FMF is one of the most common disease in Turkey with a prevalence rate amounting to 0.9% [20, 21]. Our study is the first to assess socioeconomic status and economic impact of juvenile patients with FMF. While socioeconomic status was found to be more favorable, total costs were significantly lower in patients with FMF compared to those with JIA. Certain diseases such as asthma, coronary atherosclerosis, systemic lupus erythematosus, and Behçet’s syndrome have been reported to be more frequent in lower socioeconomic classes [2225]. Furthermore, socioeconomic status and education may have impact on disease outcome [26]. On the other hand, this issue seems to be controversial for JIA, since one study from Denmark reported that children whose parents had a high income had a 2 times greater risk of developing JIA compared to age and sex matched controls [27]. It is also to be noted that, our study may not be conclusive, since parents of FMF patients may not represent general population in Turkey. Moreover, high wealth score was a predictor of high costs for JIA patients in our study, a fact supporting the Danish study.
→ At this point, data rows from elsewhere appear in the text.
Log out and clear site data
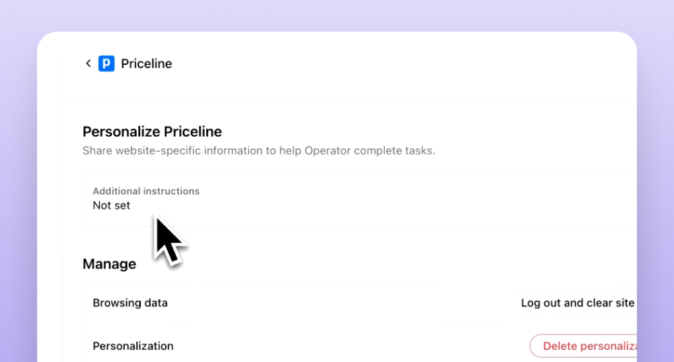 (578, 303)
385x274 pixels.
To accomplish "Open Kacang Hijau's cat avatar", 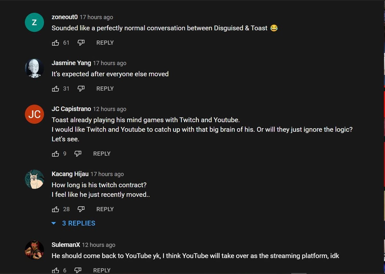I will [x=34, y=179].
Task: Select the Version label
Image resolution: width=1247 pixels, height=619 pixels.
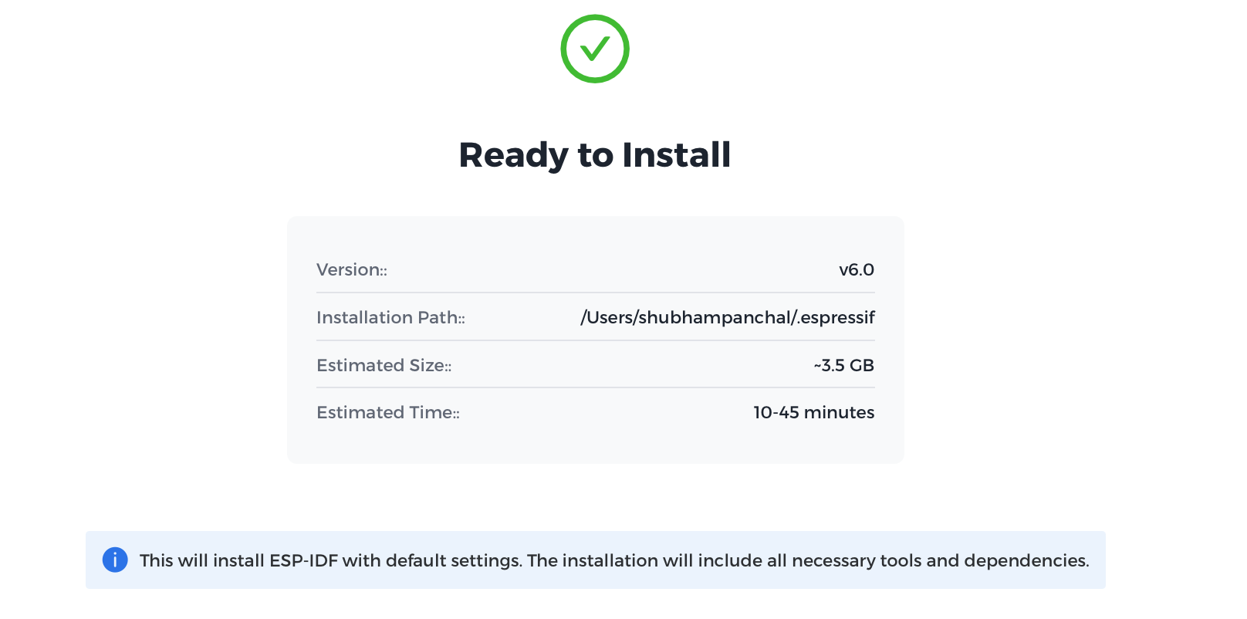Action: [x=351, y=270]
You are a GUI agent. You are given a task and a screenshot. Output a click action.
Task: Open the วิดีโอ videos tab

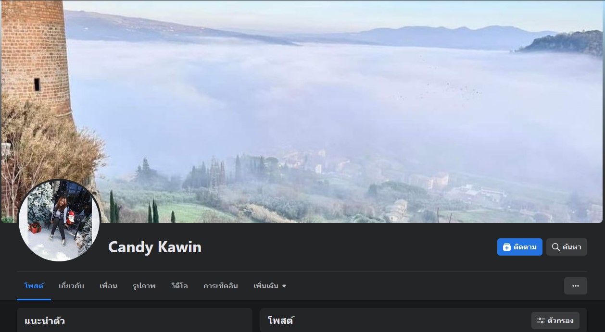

This study has some limitations. Sample size of JIA subgroups was small and we did multiple comparisons; therefore, caution is needed in interpretation the results. Our findings are subject to recall bias because of the methodology used; similar to most cost of illness studies, our study was retrospective taking into account preceding 3 months. We did not evaluate missed school days of the patients. As part of out-of-pocket expenses we assessed only transportation and lodging expenses during the hospital visits and cost for any domestic help. Finally, since our study was done in Turkey and in a tertiary referral center, our results must not be generalized.

Conclusions

Our study is the first to estimate the direct and indirect costs for JIA and FMF in Turkey. The mean annual total cost of JIA was calculated as €3,994 ± 4,101 and that of FMF as €162 ± 77. More severe disease subtype and poor function incurred higher costs in JIA. Medications, particularly anti-TNF agents (76%), were the major cost driver. Health care costs other than drugs were almost negligible. JIA imposes a substantial economic burden for the health care system in Turkey; however, considering the high rate of anti-TNF use, its burden is substantially lower compared to what was estimated in other countries.